[Stored items from a collection]
+ + +

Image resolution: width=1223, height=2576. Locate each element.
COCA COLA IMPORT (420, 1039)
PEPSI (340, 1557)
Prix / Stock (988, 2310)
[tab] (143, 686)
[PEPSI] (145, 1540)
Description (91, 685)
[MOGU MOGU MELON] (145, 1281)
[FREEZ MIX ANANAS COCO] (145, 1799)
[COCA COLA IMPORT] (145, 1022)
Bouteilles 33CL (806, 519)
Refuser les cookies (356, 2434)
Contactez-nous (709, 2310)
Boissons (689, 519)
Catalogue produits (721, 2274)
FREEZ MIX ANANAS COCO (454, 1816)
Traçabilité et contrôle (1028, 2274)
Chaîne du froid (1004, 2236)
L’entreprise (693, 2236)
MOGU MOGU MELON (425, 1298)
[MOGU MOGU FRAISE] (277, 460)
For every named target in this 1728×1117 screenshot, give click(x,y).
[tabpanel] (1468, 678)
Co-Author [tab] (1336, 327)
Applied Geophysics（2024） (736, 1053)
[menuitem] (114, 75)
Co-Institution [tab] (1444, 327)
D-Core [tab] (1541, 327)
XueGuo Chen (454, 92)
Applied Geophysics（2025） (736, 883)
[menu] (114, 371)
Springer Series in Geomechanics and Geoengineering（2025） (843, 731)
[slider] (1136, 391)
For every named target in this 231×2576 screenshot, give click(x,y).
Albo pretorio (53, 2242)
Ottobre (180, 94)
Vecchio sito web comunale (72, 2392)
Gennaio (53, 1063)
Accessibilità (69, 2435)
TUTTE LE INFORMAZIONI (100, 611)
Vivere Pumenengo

+ + +

» Task item:
Review the preceding data and report every line that includes the string "give".

» Problem solution:
For every named target in this 1728×1117 screenshot, give click(x,y).
For every named target in this 231×2576 screenshot, give click(x,y).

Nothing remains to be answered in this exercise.